Antoine Atallah

American University of Beirut

Department of Architecture and Design

P52 | ARCHITECTURE, ARCHAEOLOGY AND BEIRUT. A new scenario for a dialogue.

by Antoine Atallah 

This project seeks to engage a dialogue between an archaeological landscape, the surrounding city and architectural interventions. The site is located in downtown Beirut, on a hill where the remains of successive historical periods have accumulated. Abandoned, disconnected from the city, this site does not exist on the map of Beirut’s urban practices. The project aims to turn it into a welcoming place, a terrain for new practices, functions, itineraries. It will add a new layer of occupation on its palimpsest of historical layers, among the many crevices created by the archaeological excavations. The buildings are built mostly underground and are placed strategically in the spaces between the tranches, opening at the bottom of them. They create a continuous network of itineraries and functions, a labyrinth between ground and under-ground, between contemporary architecture and ruins of the past. A labyrinth to be explored and discovered, a subterranean city whose expression above ground is made of simple abstract gestures. These gestures act as signs, that indicate that something is happening below ground, while hiding it. The visitors will discover the site, its ruins, its buried buildings, guided by glimpses, by architectural follies dispersed all over the landscape.


Antoine Atallah  graduated in 2011 from the American University of Beirut with a bachelor in architecture and a minor in archaeology. He recently obtained a masters’ in urban design from the École d’Architecture de la Ville et des Territoires (Paris, 2013). He’s currently working as an architect-urbanist at Ateliers Lion, Architectes, Urbanistes, Paysagistes. He works on architectural and urban projects, on all scales of intervention, from the architectural scale to the urban and metropolitan fields. He has a strong inclination toward sociology, history and archaeology.

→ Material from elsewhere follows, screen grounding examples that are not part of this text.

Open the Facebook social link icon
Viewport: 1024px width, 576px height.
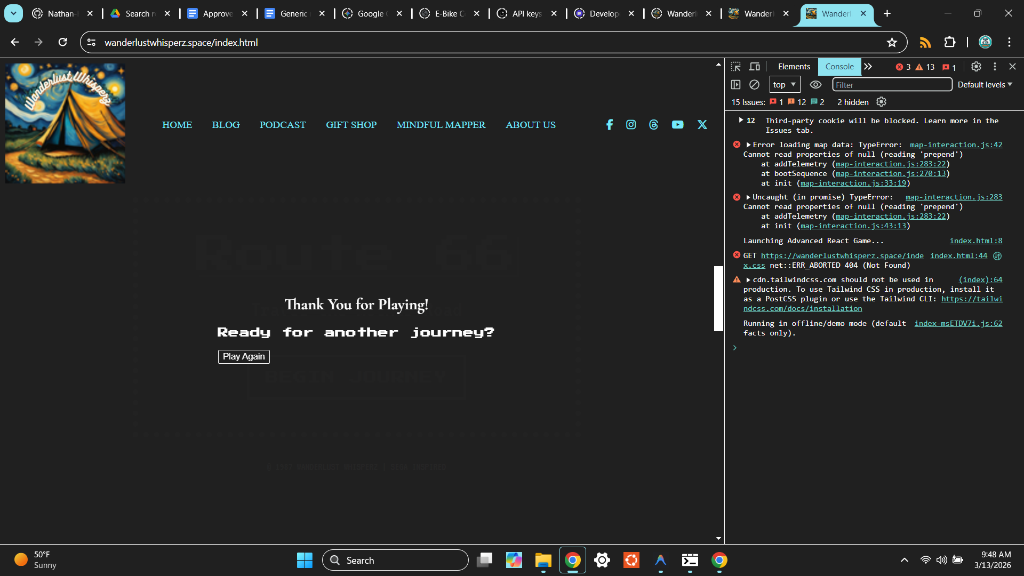point(609,125)

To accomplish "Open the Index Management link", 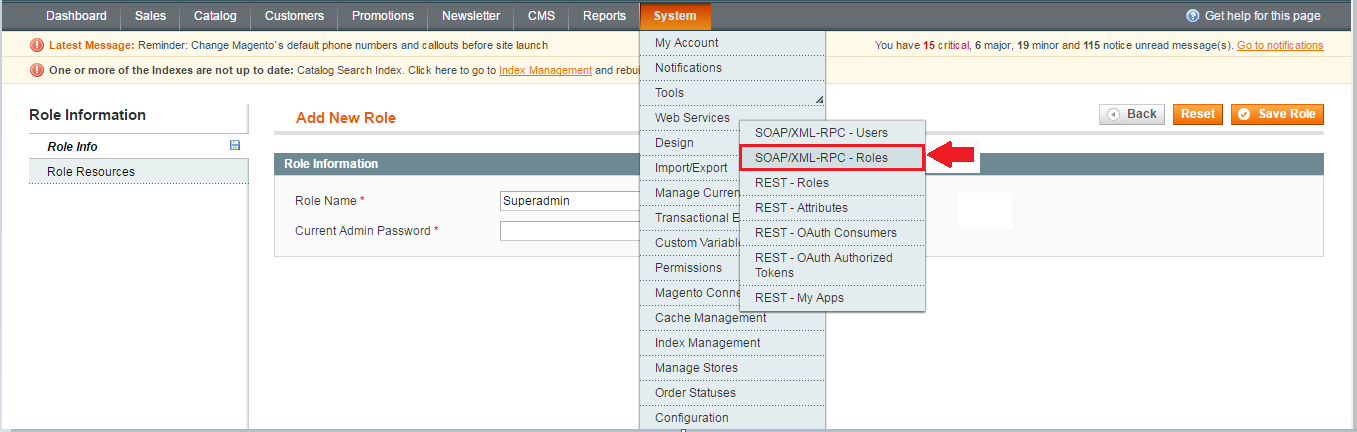I will 545,70.

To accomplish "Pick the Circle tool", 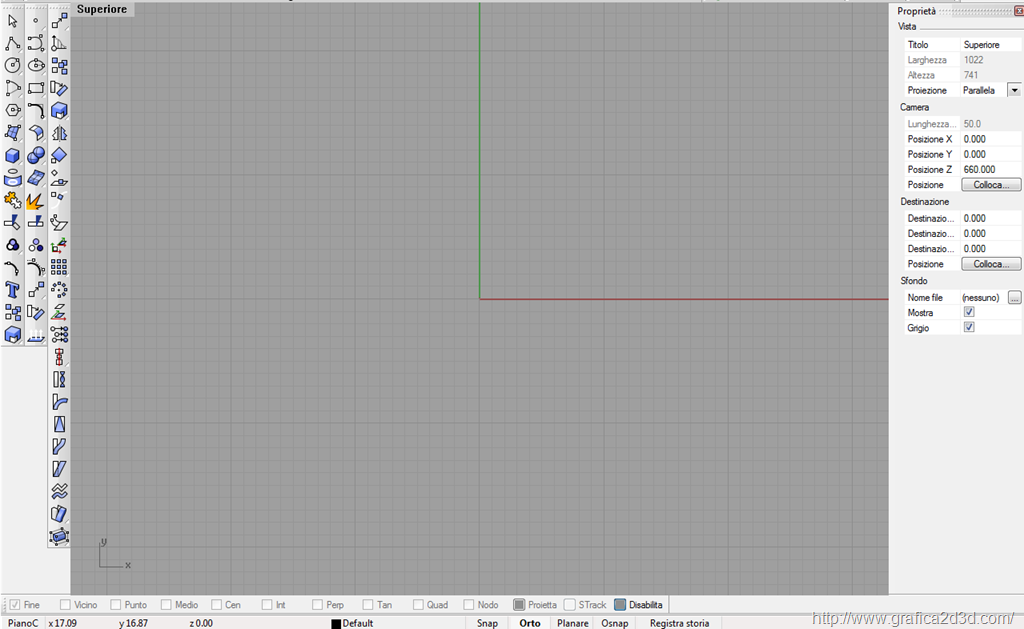I will coord(12,66).
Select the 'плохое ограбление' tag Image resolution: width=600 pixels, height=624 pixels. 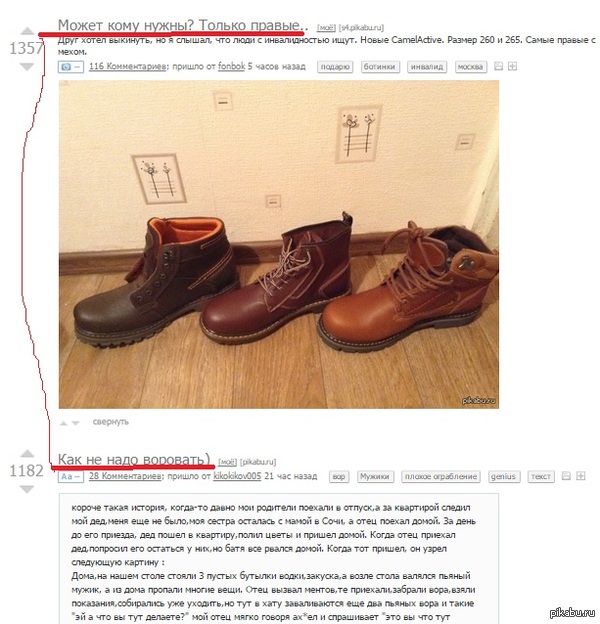tap(440, 476)
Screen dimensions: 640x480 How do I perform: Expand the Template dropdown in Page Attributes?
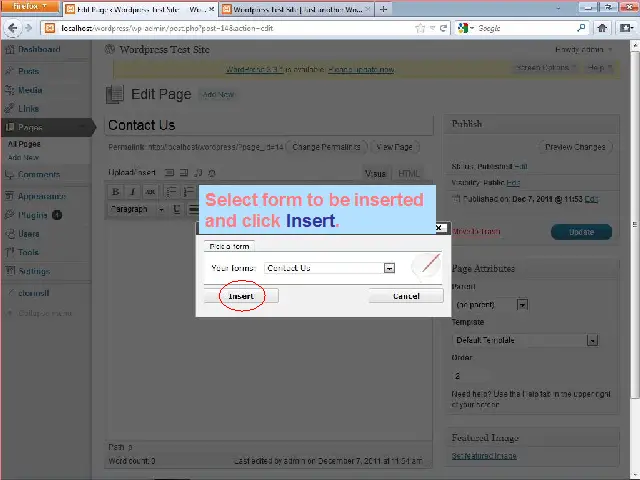(x=592, y=340)

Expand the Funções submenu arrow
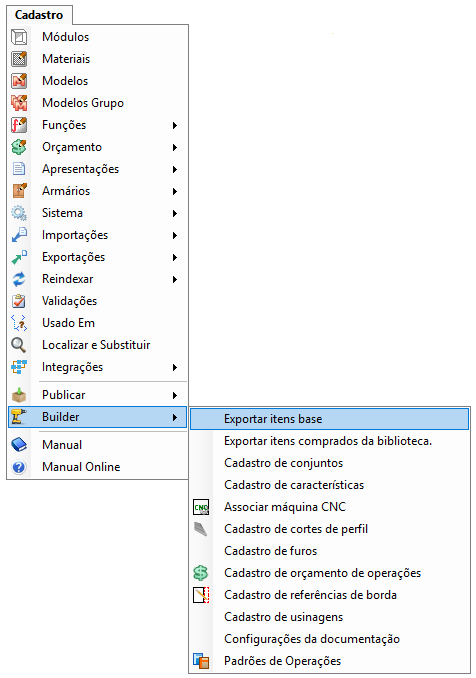pyautogui.click(x=175, y=125)
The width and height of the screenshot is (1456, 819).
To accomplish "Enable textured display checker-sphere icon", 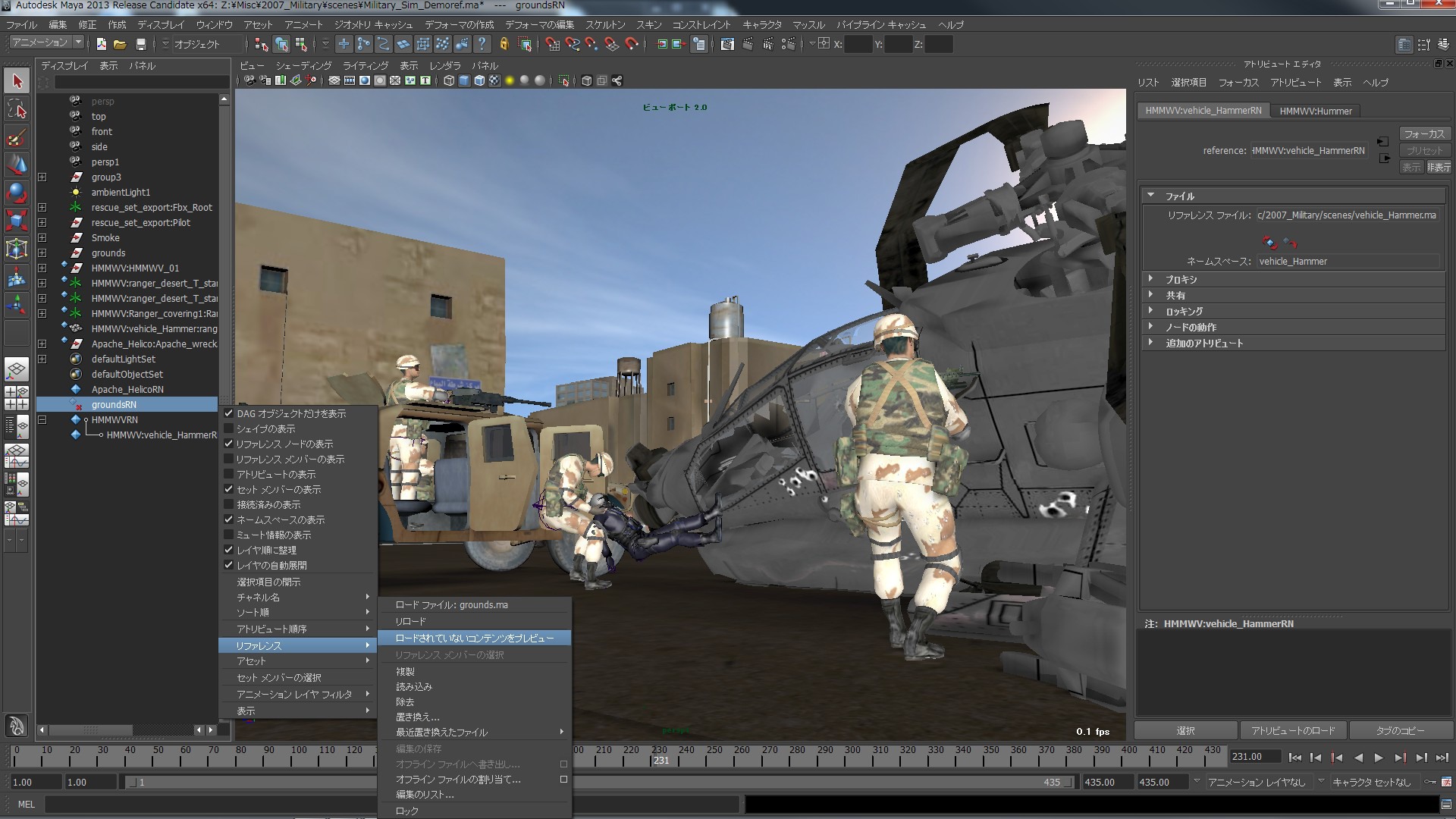I will 494,80.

Being concerned about the preservation of urban heritage and social fabrics, he’s involved with the NGO Save Beirut Heritage as an urban consultant. He received the Distinguished Graduate Award and the Best Undergraduate Paper Award for an essay on a neighborhood’s changing built environment and social practices. His final year project, questioning the cohabitation between architecture and the city, was awarded the second prize at the Areen Award Competition.